Belgique | Belgique, Cour de cassation, 18 décembre 2024, P.24.1607.F


N° P.24.1607.F
S. F. D.,
étranger, privé de liberté,
demandeur en cassation,
ayant pour conseil Maître Tristan Wibault, avocat au barreau de Bruxelles.
I. LA PROCÉDURE DEVANT LA COUR
Le pourvoi est dirigé contre un arrêt rendu le 20 novembre 2024 par la cour d’appel de Bruxelles, chambre des mises en accusation.
Le demandeur invoque deux moyens dans un mémoire annexé au présent arrêt, en copie certifiée conforme.
Le conseiller Ignacio de la Serna a fait rapport.

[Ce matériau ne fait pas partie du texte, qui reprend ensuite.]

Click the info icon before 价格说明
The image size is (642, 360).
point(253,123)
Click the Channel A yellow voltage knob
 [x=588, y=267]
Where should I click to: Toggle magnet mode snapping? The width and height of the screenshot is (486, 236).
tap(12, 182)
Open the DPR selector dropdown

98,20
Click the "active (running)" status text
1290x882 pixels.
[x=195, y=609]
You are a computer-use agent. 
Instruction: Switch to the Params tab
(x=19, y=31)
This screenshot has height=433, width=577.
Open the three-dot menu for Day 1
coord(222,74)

L’avocat général Damien Vandermeersch a conclu.
II. LES ANTÉCÉDENTS


Le 18 octobre 2024, le demandeur arrive sur le territoire belge, titulaire d’un passeport sénéga...

N° P.24.1607.F
S. F. D.,
étranger, privé de liberté,
demandeur en cassation,
ayant pour conseil Maître Tristan Wibault, avocat au barreau de Bruxelles.
I. LA PROCÉDURE DEVANT LA COUR
Le pourvoi est dirigé contre un arrêt rendu le 20 novembre 2024 par la cour d’appel de Bruxelles, chambre des mises en accusation.

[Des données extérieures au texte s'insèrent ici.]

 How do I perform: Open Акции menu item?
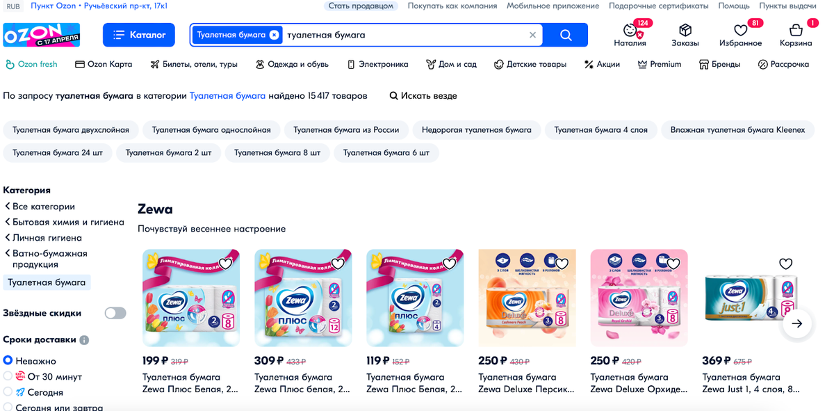point(602,64)
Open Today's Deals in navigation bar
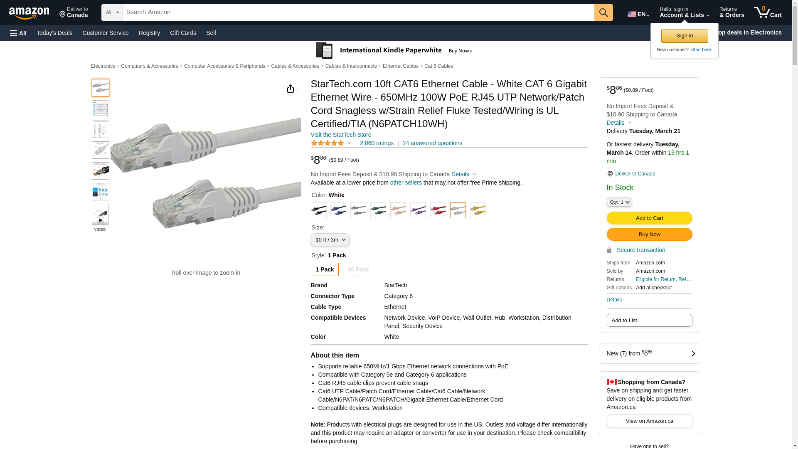Screen dimensions: 798x449 point(54,33)
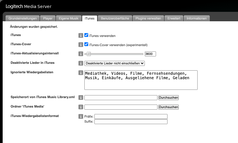Screen dimensions: 238x143
Task: Click info icon for Ordner 'iTunes Media'
Action: point(81,107)
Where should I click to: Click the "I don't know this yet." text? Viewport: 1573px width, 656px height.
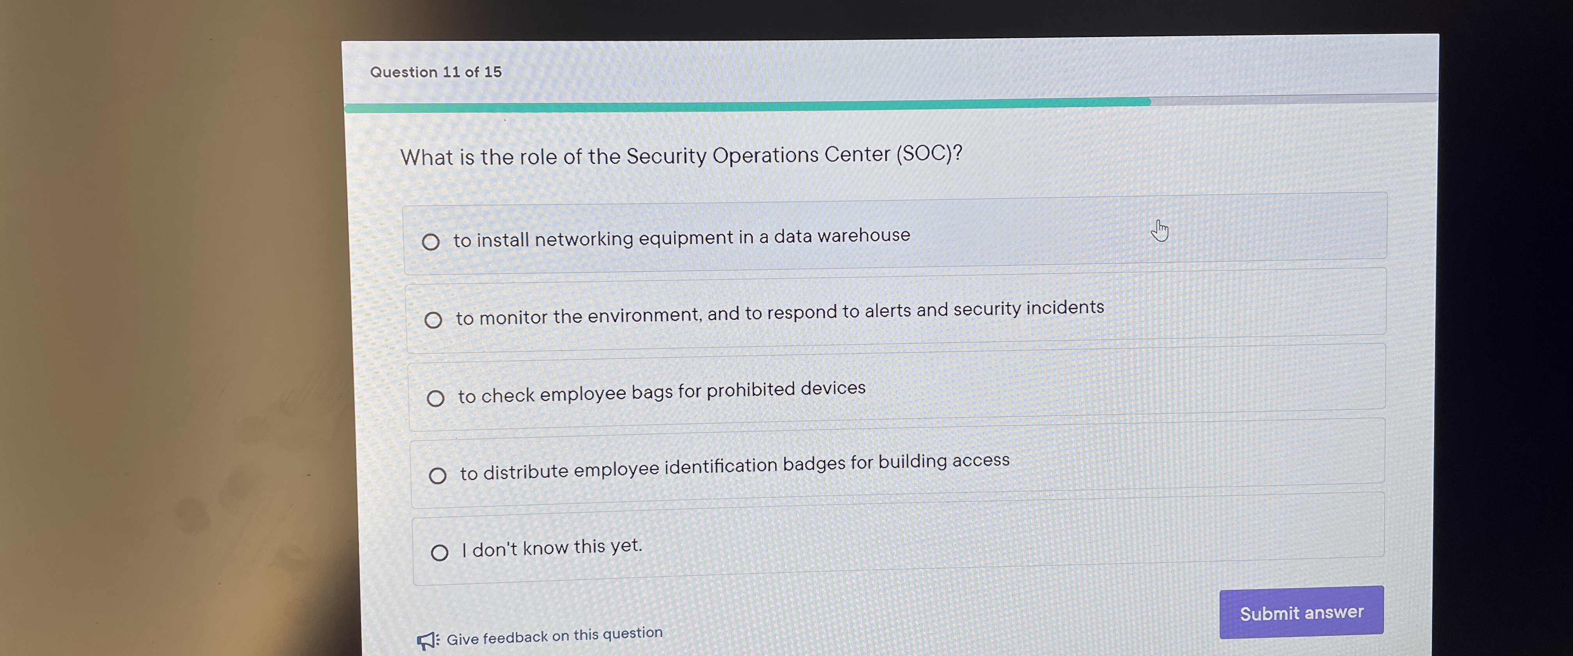pyautogui.click(x=551, y=547)
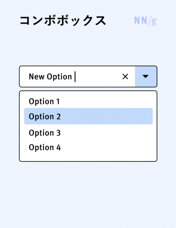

Le demandeur invoque deux moyens dans un mémoire annexé au présent arrêt, en copie certifiée conforme.
Le conseiller Ignacio de la Serna a fait rapport.
L’avocat général Damien Vandermeersch a conclu.
II. LES ANTÉCÉDENTS
Le 18 octobre 2024, le demandeur arrive sur le territoire belge, titulaire d’un passeport sénégalais dépourvu de visa lui permettant l’accès dans le Royaume. Il présente immédiatement une demande de protection internationale.

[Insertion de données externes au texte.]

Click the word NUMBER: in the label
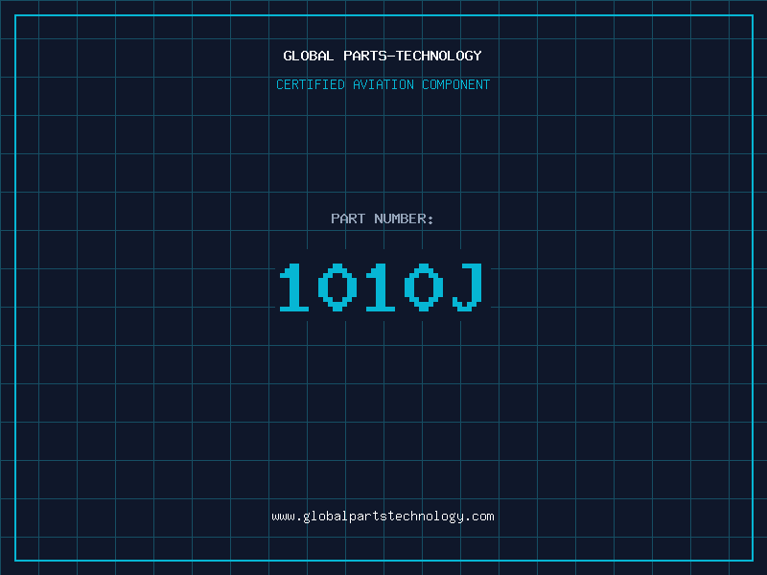The image size is (767, 575). point(405,219)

Le même jour, une décision de refoulement et une décision de maintien dans un lieu déterminé à la frontière sont prises sur la base de l’article 74/5, § 1er, alinéa 1er, 2°, de la loi du 15 décembre 1980 sur l’accès au territoire, le séjour, l’établissement et l’éloignement des étrangers. Il s’agit de la décision dont le contrôle de légalité est déféré aux juridictions d’instruction.
Le 28 octobre 2024, le demandeur dépose une requête de mise en liberté qui sera déclarée recevable mais non fondée par une ordonnance de la chambre du conseil rendue le 4 novembre 2024.
Le demandeur interjette appel de cette ordonnance le 5 novembre 2024 et la chambre des mises en accusation déclare ce recours recevable mais non fondé par un arrêt du 20 novembre 2024.
Il s’agit de l’arrêt attaqué.
III. LA DÉCISION DE LA COUR

Sur le premier moyen :
Le demandeur invoque la violation des articles 5.1. f) de la Convention de sauvegarde des droits de l’homme et des libertés fondamentales, et 62 et 74/5, § 1er, alinéa 1er, 2°, de la loi du 15 décembre 1980.
Il est reproché à l’arrêt de refuser de remettre en liberté le demandeur au motif que le fait d’entrer sur le territoire sans être en possession des documents requis, sans satisfaire aux conditions d’entrée et en introduisant une demande de protection internationale, constitue une raison valable pour justifier une mesure de rétention.
Selon le moyen un tel motif est à ce point général qu’il s’applique à tout demandeur de protection internationale qui se présente à la frontière et ne constitue dès lors pas une motivation individualisée.
Le contrôle de légalité institué par l’article 72 de la loi du 15 décembre 1980 porte sur la validité formelle de la décision de maintien, notamment quant à l’existence de sa motivation, quant à sa conformité tant aux règles de droit international ayant des effets directs dans l’ordre interne qu’à la loi du 15 décembre 1980, ainsi qu’au point de vue de la réalité et de l’exactitude des faits invoqués par l’autorité administrative.
D’une part, conformément à l’article 62, § 2, de la loi du 15 décembre 1980, les décisions administratives doivent être motivées.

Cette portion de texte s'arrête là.